§ **Text shown**:
%%
Argentina’s president to undergo surgery on head
BUENOS AIRES, Argentina (AP) — Argentina’s president will undergo surgery Tuesday to remove blood between her brain and skull that has been causing new and worrying symptoms, her physicians said.
The president’s doctors said they had ordered President Cristina Fernandez on Saturday to rest for a month after discovering the subdural hematoma — a clot inside her skull pressuring her brain and causing headaches. In some patients, such blood clots reabsorb by themselves over time.
But the situation became more urgent after Fernandez felt a weakness and numbness in her upper left arm Sunday evening, according to doctors at the Fundacion Favaloro, one of Argentina’s top cardiology hospitals.
“Facing these symptoms, the team decided on surgical intervention,” the hospital’s doctors said in a statement Monday.
The surgery involves drilling small holes through the skull to remove old blood.
In a three-paragraph statement released late Saturday that raised more questions than answers, her doctors attributed the injury to a still unexplained blow to her head she suffered Aug. 12. That would have been the day after a primary vote showed a significant drop in support for ruling party candidates, despite her intensive campaigning.
As the 60-year-old leader returned to the hospital for pre-surgical exams Monday, Vice President Amado Boudou made no mention of the planned operation. He said in a speech that top officials would run the country as a team “while she gets the rest she deserves.”
“What Cristina wants is for us to maintain the administration, and to carry on this project that (her late husband and predecessor as president) Nestor Kirchner began and that Cristina has continued,” Boudou said.
Boudou didn’t say whether Fernandez would formally delegate her executive powers during the surgery or thereafter, during her recovery. The question has hung over the government in part because Boudou has become unpopular while under investigation for alleged corruption and illegal enrichment.
There was no official announcement about a transfer of power, but Boudou reportedly signed a document formally assuming control after his speech, and by Monday night government websites were describing him as “the vice president in charge of the executive power.”
Questions left by The Associated Press with the president’s spokesman, Alfredo Scoccimarro, were not immediately answered.
%%
Stored data entries
%%
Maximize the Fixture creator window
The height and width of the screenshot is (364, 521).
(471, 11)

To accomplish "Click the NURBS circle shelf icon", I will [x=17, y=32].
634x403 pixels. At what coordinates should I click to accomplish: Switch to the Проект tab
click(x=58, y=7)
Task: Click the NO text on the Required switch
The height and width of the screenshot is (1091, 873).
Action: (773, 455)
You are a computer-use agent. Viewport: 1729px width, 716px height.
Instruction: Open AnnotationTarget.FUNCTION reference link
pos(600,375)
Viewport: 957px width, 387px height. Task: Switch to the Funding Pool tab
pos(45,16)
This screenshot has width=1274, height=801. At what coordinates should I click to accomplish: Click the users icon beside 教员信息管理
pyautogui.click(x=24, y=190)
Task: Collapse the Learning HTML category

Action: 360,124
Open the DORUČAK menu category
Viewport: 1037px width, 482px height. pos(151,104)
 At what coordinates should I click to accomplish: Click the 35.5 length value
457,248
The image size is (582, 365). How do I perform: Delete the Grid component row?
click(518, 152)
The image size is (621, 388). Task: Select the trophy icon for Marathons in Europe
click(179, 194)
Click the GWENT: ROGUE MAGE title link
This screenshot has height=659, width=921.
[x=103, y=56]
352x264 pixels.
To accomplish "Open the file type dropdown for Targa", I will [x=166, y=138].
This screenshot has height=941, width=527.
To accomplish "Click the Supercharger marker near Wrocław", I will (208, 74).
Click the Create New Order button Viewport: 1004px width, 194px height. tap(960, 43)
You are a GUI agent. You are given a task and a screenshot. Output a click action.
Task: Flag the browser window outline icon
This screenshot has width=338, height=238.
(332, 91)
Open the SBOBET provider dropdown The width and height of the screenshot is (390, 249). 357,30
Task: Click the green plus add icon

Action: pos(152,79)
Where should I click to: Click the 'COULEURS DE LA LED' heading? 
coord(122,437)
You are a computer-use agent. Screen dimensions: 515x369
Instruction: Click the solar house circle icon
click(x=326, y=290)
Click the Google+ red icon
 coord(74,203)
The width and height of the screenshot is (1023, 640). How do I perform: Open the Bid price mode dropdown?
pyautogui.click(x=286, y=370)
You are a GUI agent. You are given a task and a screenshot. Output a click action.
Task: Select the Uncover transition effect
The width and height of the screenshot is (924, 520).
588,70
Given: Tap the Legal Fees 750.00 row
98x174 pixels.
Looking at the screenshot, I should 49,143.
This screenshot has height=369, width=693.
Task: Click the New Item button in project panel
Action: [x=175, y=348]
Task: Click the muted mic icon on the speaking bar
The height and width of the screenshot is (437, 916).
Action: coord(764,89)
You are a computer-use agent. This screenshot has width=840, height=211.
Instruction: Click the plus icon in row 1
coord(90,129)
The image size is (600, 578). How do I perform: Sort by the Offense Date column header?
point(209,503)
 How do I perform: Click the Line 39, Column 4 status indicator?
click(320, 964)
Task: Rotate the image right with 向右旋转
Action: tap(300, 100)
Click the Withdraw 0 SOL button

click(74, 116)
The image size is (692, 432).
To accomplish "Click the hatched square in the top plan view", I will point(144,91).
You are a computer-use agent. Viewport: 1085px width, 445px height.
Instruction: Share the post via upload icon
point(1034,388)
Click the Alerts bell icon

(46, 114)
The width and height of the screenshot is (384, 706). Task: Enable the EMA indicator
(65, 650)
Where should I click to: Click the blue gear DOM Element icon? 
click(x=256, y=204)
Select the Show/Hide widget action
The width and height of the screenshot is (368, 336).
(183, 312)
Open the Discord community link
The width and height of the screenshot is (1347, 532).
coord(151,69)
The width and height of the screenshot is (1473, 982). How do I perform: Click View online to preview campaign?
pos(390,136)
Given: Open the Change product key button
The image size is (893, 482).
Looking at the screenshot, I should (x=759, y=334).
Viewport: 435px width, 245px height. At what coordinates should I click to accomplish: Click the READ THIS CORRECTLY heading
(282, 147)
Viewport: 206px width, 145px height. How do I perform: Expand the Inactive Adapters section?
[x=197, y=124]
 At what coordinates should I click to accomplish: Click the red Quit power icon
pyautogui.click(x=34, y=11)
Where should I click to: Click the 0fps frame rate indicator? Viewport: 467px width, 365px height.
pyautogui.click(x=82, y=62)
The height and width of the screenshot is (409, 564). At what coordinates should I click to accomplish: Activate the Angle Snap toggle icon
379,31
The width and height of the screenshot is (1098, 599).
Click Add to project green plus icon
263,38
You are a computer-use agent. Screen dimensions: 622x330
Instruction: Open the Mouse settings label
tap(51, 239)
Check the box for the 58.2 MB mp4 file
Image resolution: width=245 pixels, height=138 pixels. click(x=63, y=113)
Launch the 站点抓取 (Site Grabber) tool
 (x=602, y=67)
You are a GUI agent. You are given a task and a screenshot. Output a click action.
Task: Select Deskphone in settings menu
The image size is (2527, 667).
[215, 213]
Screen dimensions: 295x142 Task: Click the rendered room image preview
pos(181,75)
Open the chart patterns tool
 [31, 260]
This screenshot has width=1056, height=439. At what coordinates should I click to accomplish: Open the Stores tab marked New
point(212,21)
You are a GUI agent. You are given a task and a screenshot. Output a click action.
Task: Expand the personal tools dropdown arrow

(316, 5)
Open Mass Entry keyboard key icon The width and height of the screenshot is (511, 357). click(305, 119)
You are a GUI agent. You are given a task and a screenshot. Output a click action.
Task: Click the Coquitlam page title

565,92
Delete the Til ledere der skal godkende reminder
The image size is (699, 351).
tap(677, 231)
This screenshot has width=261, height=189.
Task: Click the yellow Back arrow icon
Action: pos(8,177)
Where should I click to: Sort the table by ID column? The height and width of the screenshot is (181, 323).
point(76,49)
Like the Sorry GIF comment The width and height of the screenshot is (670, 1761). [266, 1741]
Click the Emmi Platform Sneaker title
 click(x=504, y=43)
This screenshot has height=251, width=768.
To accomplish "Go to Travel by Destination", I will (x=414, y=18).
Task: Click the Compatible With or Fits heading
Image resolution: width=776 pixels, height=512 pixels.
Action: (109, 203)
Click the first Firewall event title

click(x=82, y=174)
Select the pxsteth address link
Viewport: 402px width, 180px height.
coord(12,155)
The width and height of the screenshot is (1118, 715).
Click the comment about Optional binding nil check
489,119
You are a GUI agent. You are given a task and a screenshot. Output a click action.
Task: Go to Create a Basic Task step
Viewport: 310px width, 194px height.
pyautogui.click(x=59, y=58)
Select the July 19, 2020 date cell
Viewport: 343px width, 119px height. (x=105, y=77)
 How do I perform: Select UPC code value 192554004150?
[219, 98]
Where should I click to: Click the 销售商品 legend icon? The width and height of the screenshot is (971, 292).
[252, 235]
%%
§ **What you need to do**:
[1] Echo the news report on Argentina's president word for word, everything from "The surgery involves" down to "her intensive campaigning.".
[2] In the news report on Argentina's president, what new symptoms did Fernandez feel on Sunday evening?
The data plays no part in what comes next.

§ **Answers to the tasks**:
[1]
The surgery involves drilling small holes through the skull to remove old blood.
In a three-paragraph statement released late Saturday that raised more questions than answers, her doctors attributed the injury to a still unexplained blow to her head she suffered Aug. 12. That would have been the day after a primary vote showed a significant drop in support for ruling party candidates, despite her intensive campaigning.

[2] She felt weakness and numbness in her upper left arm.